Start of Block

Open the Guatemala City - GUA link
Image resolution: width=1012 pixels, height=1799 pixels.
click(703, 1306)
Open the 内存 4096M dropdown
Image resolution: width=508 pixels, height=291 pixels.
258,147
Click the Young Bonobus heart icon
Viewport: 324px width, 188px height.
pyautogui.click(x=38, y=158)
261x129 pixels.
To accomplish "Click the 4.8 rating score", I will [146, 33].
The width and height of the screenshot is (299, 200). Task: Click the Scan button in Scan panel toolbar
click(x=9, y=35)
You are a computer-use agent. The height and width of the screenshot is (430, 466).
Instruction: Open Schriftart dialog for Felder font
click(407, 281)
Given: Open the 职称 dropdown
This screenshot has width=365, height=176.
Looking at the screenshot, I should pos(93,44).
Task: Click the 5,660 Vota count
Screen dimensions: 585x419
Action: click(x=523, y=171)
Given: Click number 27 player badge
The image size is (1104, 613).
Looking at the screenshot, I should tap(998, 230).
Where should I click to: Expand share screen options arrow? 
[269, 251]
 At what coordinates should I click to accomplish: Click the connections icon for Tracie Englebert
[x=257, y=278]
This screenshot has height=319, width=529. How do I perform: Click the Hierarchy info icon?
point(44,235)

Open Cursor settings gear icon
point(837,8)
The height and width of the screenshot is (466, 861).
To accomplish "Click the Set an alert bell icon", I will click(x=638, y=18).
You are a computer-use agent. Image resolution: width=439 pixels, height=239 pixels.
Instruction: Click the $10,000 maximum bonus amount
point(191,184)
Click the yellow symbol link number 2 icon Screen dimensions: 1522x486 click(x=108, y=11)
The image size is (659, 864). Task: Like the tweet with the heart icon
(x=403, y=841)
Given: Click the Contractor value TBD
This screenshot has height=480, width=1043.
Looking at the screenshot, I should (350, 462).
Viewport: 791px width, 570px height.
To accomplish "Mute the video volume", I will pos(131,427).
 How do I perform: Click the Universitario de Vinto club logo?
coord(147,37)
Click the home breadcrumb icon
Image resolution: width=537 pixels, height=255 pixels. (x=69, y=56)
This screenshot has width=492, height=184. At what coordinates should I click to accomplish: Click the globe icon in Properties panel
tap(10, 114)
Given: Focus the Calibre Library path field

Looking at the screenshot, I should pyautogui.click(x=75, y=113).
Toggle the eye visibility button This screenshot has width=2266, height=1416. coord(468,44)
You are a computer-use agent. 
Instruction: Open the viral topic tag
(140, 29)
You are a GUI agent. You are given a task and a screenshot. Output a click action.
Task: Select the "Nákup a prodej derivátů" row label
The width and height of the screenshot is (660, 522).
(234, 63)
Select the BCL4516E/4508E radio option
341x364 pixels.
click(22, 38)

End of Block

WORK TO COMPLETE: Each line in the data is to be written out precisely.

PROBLEM SOLUTION:
Open the Guatemala City - GUA link
Image resolution: width=1012 pixels, height=1799 pixels.
click(703, 1306)
Open the 内存 4096M dropdown
Image resolution: width=508 pixels, height=291 pixels.
258,147
Click the Young Bonobus heart icon
Viewport: 324px width, 188px height.
pyautogui.click(x=38, y=158)
261x129 pixels.
To accomplish "Click the 4.8 rating score", I will [146, 33].
The width and height of the screenshot is (299, 200). Task: Click the Scan button in Scan panel toolbar
click(x=9, y=35)
You are a computer-use agent. The height and width of the screenshot is (430, 466).
Instruction: Open Schriftart dialog for Felder font
click(407, 281)
Given: Open the 职称 dropdown
This screenshot has width=365, height=176.
Looking at the screenshot, I should pos(93,44).
Task: Click the 5,660 Vota count
Screen dimensions: 585x419
Action: click(x=523, y=171)
Given: Click number 27 player badge
The image size is (1104, 613).
Looking at the screenshot, I should tap(998, 230).
Where should I click to: Expand share screen options arrow? 
[269, 251]
 At what coordinates should I click to accomplish: Click the connections icon for Tracie Englebert
[x=257, y=278]
This screenshot has height=319, width=529. How do I perform: Click the Hierarchy info icon?
point(44,235)

Open Cursor settings gear icon
point(837,8)
The height and width of the screenshot is (466, 861).
To accomplish "Click the Set an alert bell icon", I will click(x=638, y=18).
You are a computer-use agent. Image resolution: width=439 pixels, height=239 pixels.
Instruction: Click the $10,000 maximum bonus amount
point(191,184)
Click the yellow symbol link number 2 icon Screen dimensions: 1522x486 click(x=108, y=11)
The image size is (659, 864). Task: Like the tweet with the heart icon
(x=403, y=841)
Given: Click the Contractor value TBD
This screenshot has height=480, width=1043.
Looking at the screenshot, I should (350, 462).
Viewport: 791px width, 570px height.
To accomplish "Mute the video volume", I will pos(131,427).
 How do I perform: Click the Universitario de Vinto club logo?
coord(147,37)
Click the home breadcrumb icon
Image resolution: width=537 pixels, height=255 pixels. (x=69, y=56)
This screenshot has width=492, height=184. At what coordinates should I click to accomplish: Click the globe icon in Properties panel
tap(10, 114)
Given: Focus the Calibre Library path field

Looking at the screenshot, I should pyautogui.click(x=75, y=113).
Toggle the eye visibility button This screenshot has width=2266, height=1416. coord(468,44)
You are a computer-use agent. 
Instruction: Open the viral topic tag
(140, 29)
You are a GUI agent. You are given a task and a screenshot. Output a click action.
Task: Select the "Nákup a prodej derivátů" row label
The width and height of the screenshot is (660, 522).
(234, 63)
Select the BCL4516E/4508E radio option
341x364 pixels.
click(22, 38)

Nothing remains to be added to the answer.